Selling Soy

Mary Vance: What health problems do you see in your practice that can be traced back to over-consumption of soy?

Kaayla Daniel: I work mostly with mid-life women, and that is a population likely to eat a lot of soy and drink a lot of soymilk. They’re even taking soy isoflavone supplements because they’ve heard that it’s going to help them through menopause. A lot of these women are very intelligent and educated, and unfortunately they get this idea that if a little of something might be good, then they should do a lot of it. They start doing a whole lot of soy, and they start gaining weight, feeling fatigued, they get lethargic and depressed, and when they go to a regular doctor, they’re told, “Well, what do you expect, you’re getting old,” and that this is typical of menopause. In fact, the symptoms are almost entirely coming from that change in their diet, which had to do with soy.

How much soy does the average person consume in a day?

Someone on a junk food diet is getting soy flour in their fast-food burger bun, soy protein in the burger itself, and soy oil in the fries; soy is in every one of these products because it’s cheap and abundant. You’ll find soy hidden in so many foods, and these small quantities add up.

People often start by drinking a lot of soymilk. If they are doing supplements, they can be getting really high doses and that’s where it starts to get very scary. Even scientists working for the soy industry will say they support soy food but do not support use of soy supplements, so I think that’s something just about everyone has agreed upon. It is so dangerous at such a high level, and it’s harming many people.

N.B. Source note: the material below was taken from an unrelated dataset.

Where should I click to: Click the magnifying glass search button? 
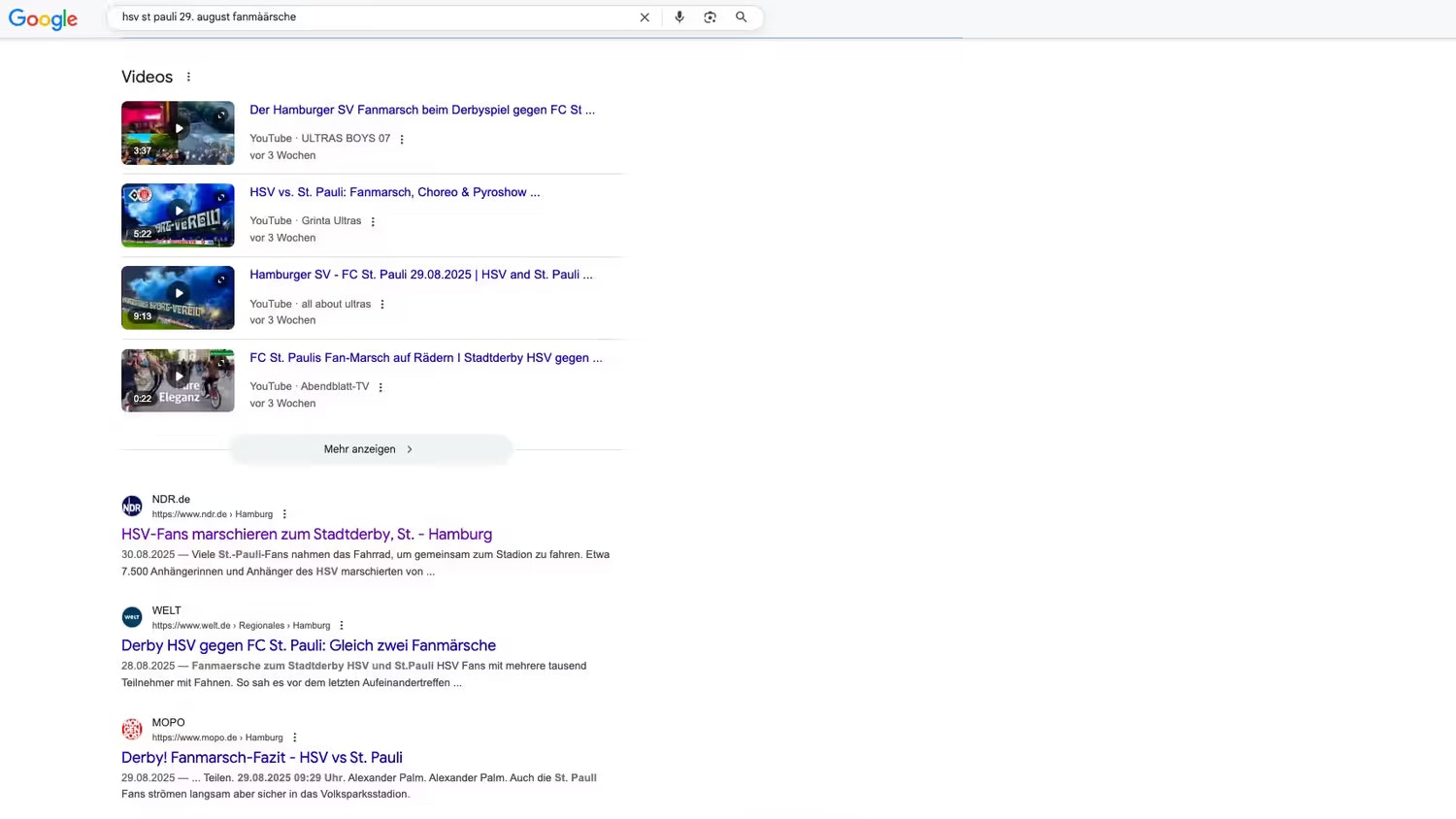pyautogui.click(x=742, y=17)
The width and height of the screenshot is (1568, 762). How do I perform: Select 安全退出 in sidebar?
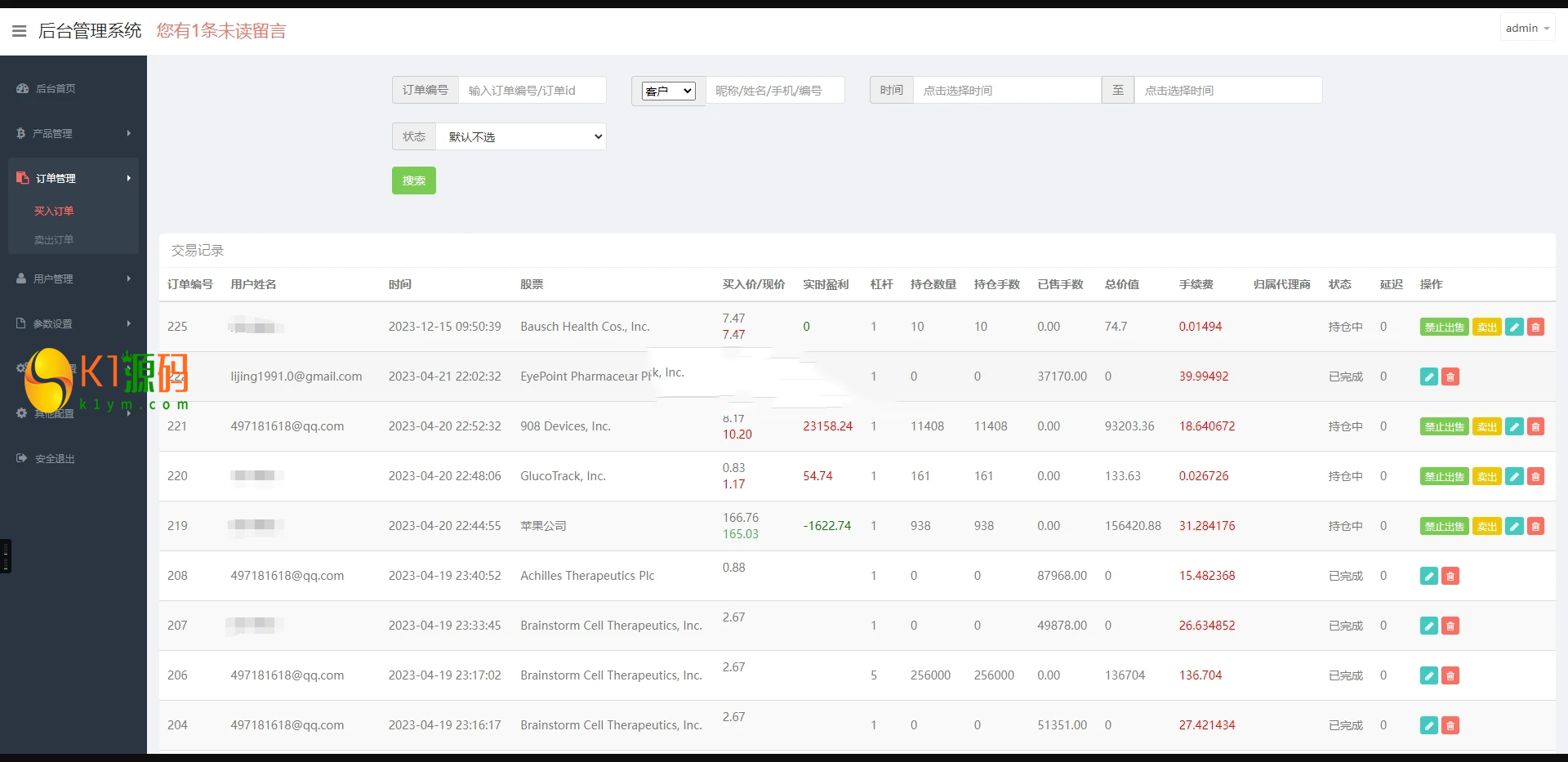click(55, 458)
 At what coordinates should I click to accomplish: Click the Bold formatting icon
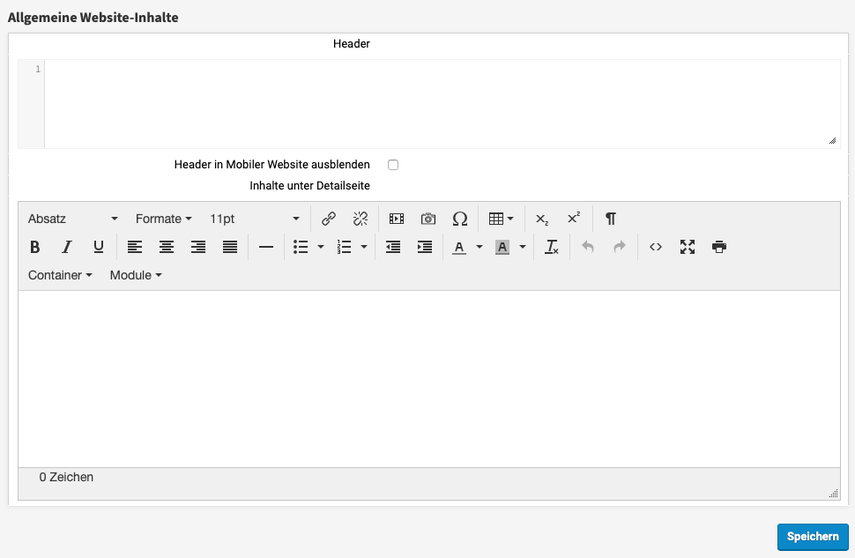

Women say [drinking soymilk] makes them feel good. Most soymilks have a lot of sugar, so they might be getting a sugar hit. The other thing that may happen is with the thyroid. Short-term, soy may stimulate the thyroid so they’ll feel better, but the thyroid gets stressed out from extra stimulation and goes long-term into hypothyroidism.

How does marketing affect soy consumption?

It’s very much about marketing. If we look back, the soybean was used in this country for soy oil. They take apart the bean and take out the oil and turn it in into margarines and shortenings and all those liquid vegetable oils. Once the oil is out, what they had left over was a whole lot of protein.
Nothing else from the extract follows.